The 2016 Summer Olympic Games in Rio de Janeiro have been dominated by discussion of doping. Whether it’s Russia’s state-sponsored doping program, the booing of Olympians who have previously served doping suspensions or the reanalysis of samples of 2008 Beijing and 2012 London athletes, anti-doping authorities (aided by the news media) have kicked up the doping hysteria into high gear.

Unfortunately, the hysteria has overshadowed the shocking incompetence and dysfunction of the anti-doping efforts at this year’s Rio Olympics. The sample collection process has been so bad that at least one anti-doping official has called it the “worst” in history.

Anti-doping authorities have repeatedly emphasized how important it is to “protect clean athletes” but it appears to be all talk rather than concrete action. Michele Verroken, the former Director of Ethics and Anti-Doping at UK Sport and founding director of Sporting Integrity, believes anti-doping has failed its clean athletes with its incompetence.

“It’s hugely disappointing that everything that’s happened previously around and Olympic Games is continuing to happen,” Verroken said. “It’s just failing our athletes and regrettably making anti-doping looking like it can be incompetent at times. We almost get to the situation where we’re lucky to catch anybody.”

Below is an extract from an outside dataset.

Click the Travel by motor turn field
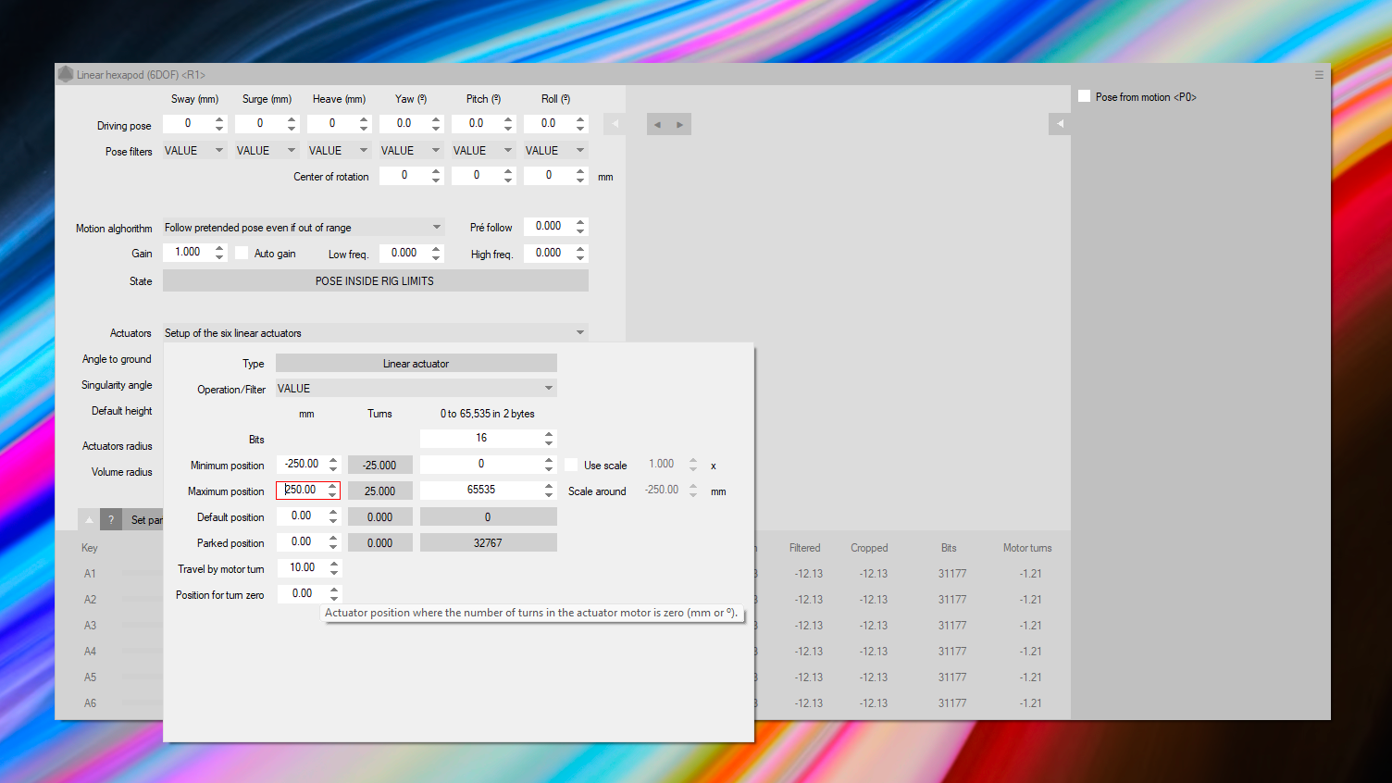The height and width of the screenshot is (783, 1392). pos(302,568)
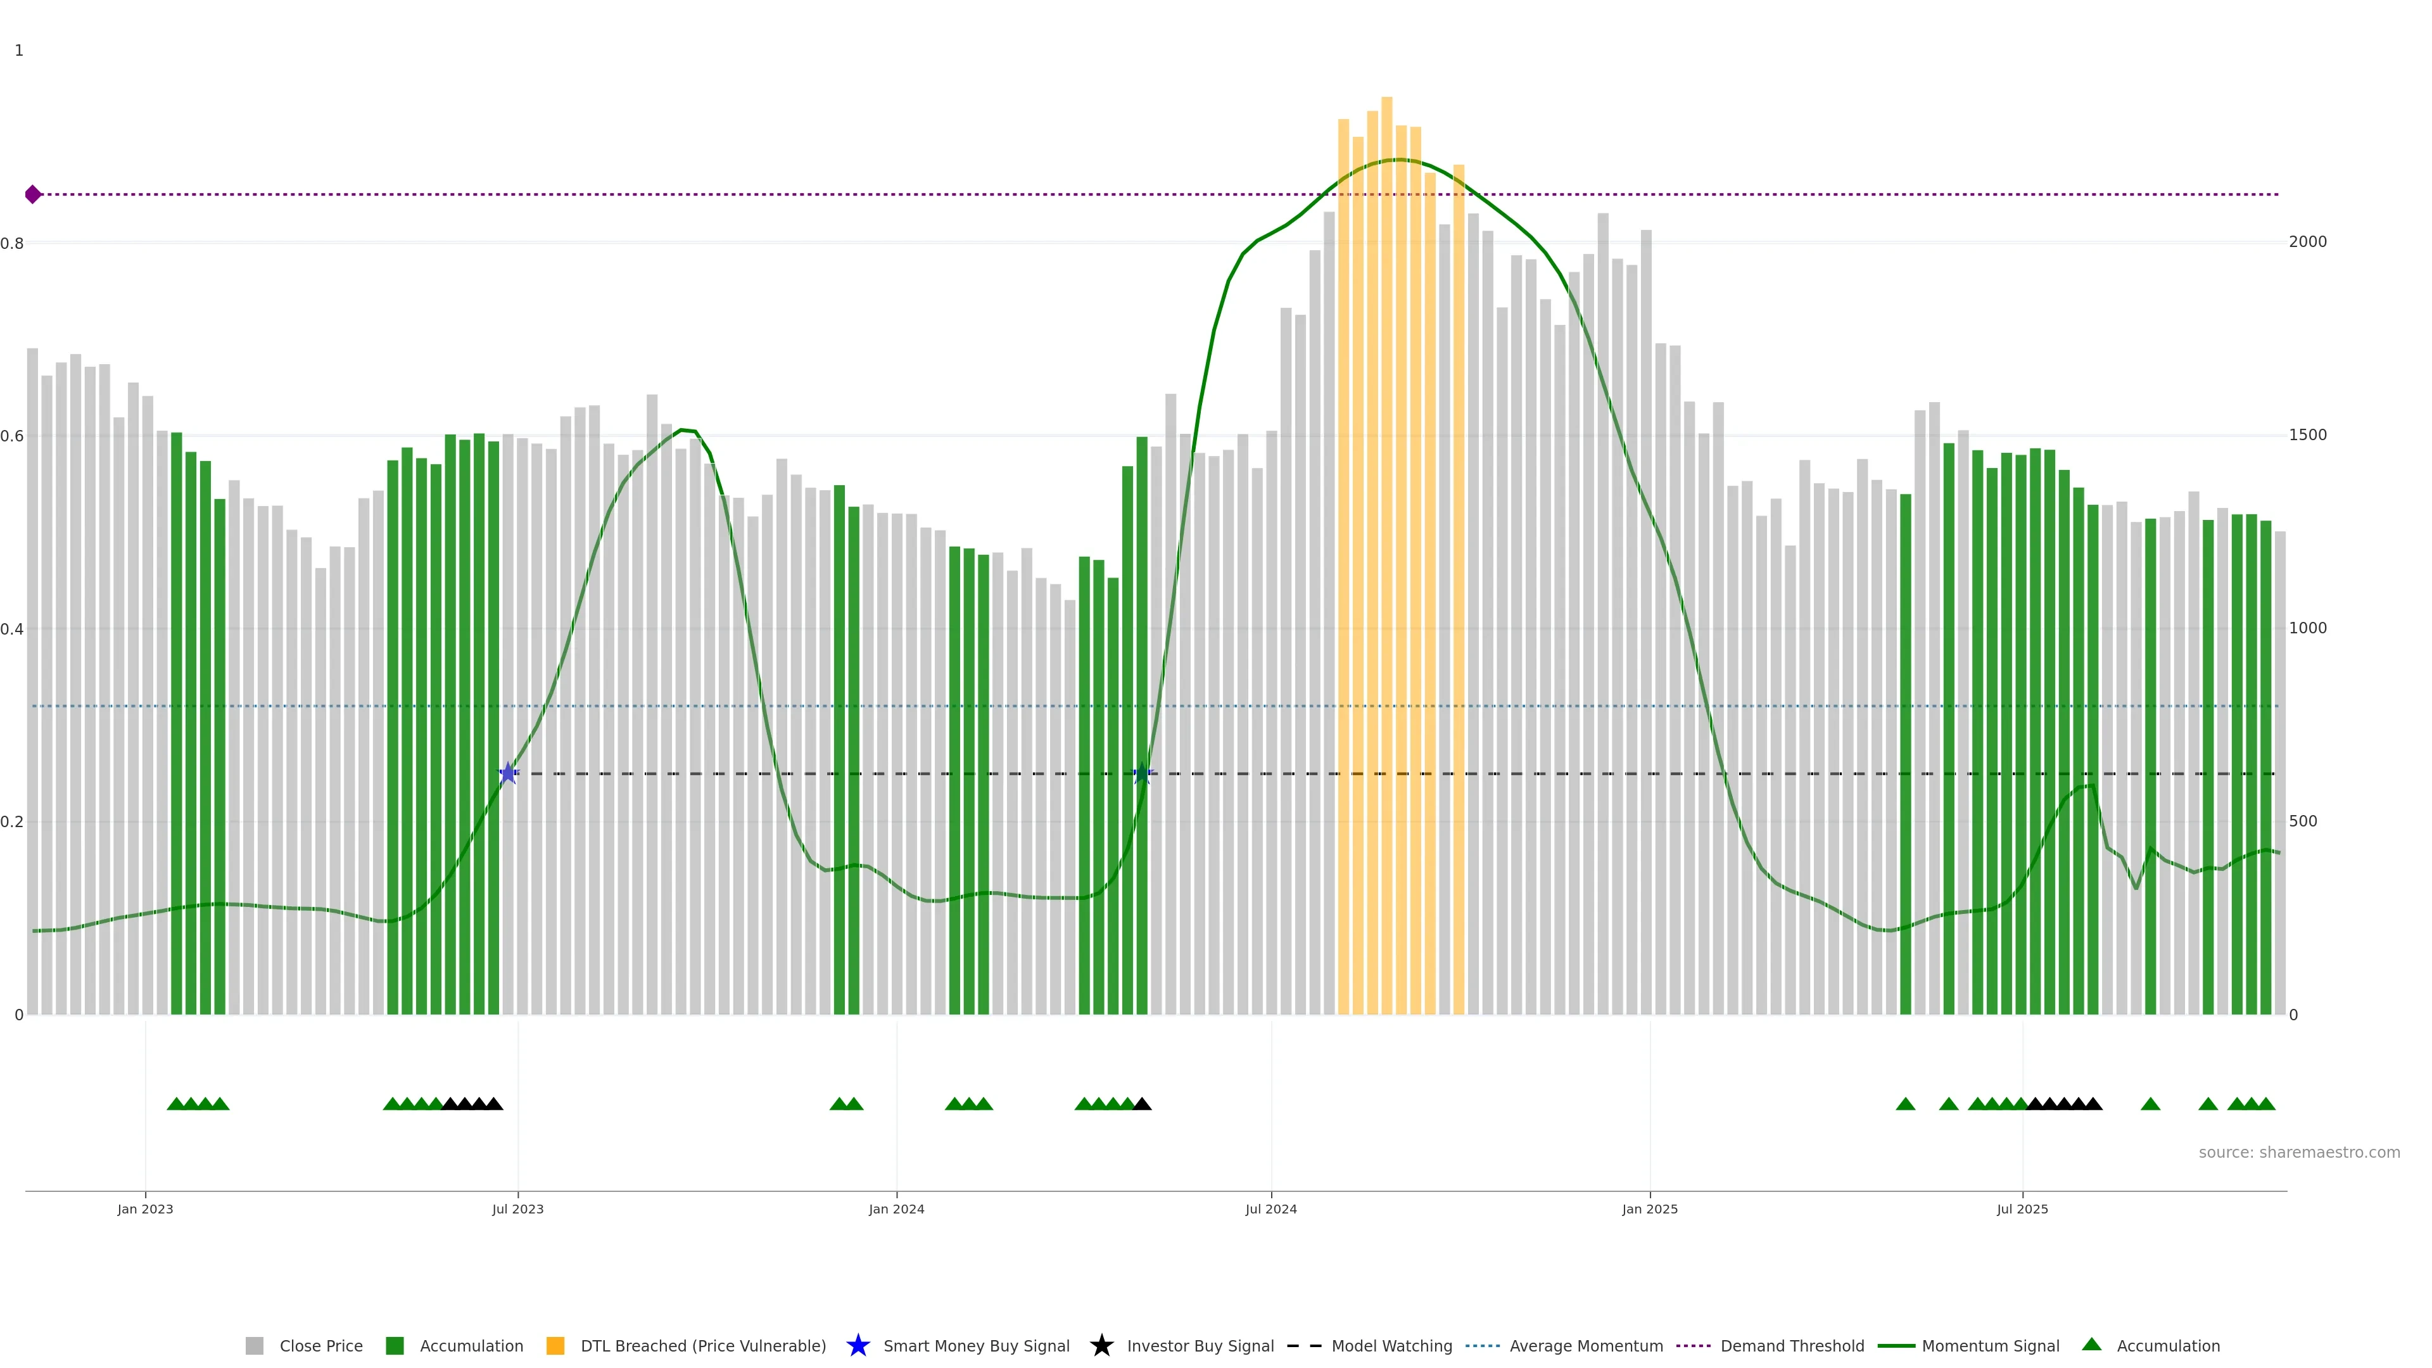Click the Jul 2024 axis label
The width and height of the screenshot is (2432, 1368).
pos(1271,1208)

Mario Andrada, the director of communications for Rio 2016, has already acknowledged major problems in the volunteer staffing of important anti-doping roles in preparation for the Rio Olympics. Rio 2016 originally planned to have 70,000 volunteers to participate in the anti-doping efforts. Budget cuts reduced that number to only 56,000 but less than 40,000 volunteers actually showed up for duty.

Andrada even acknowledged that the training of those few volunteers that did show up may have been inadequate. And many of those who did show up had been pushed so hard that they quit. Andrada claimed that the problem was results even though others have not been so sure.

“In the beginning of the Games, people complained about lack of training of the volunteers,” Andrada said. “Not all the corridors leading to the doping areas were cleared. The volunteers were not firm enough and some people were very close to the areas that shouldn’t be entered. We corrected this issue.”

Unpaid volunteers have always played a crucial role in the sample collection process. They are primarily responsible for chaperoning athletes to and from doping control area. The volunteers monitor the athletes closely so that they can not evade doping controls or otherwise compromise the sample collection process. Unfortunately, Andrada acknowledged that some security lapses did take place during doping controls.

The World Anti-Doping Agency (WADA) seemed ready to distance itself from the failings of the Rio anti-doping efforts. It pointed the finger at the International Olympic Committee (IOC) as being the organism completely responsible for the sample collection process and doping administration at the Olympic Games.

“WADA is not involved in the doping control process [at the Games] except through an Independent Observer mission that will publish its report following the Games,” WADA said in a statement. “The doping control process at the Games is under the responsibility of the International Olympic Committee, which works in collaboration with the organising committee. It is not WADA’s role to comment on doping control issues at the Games until the IO Report is published.”

The IOC reportedly implemented an extensive pre-Olympics drug testing plan that in conjunction with the reanalysis of approximately 1,000 stored 2008 and 2012 samples. Yet, the drug-testing plans for the actual Olympic Games seemed to all fall apart almost immediately.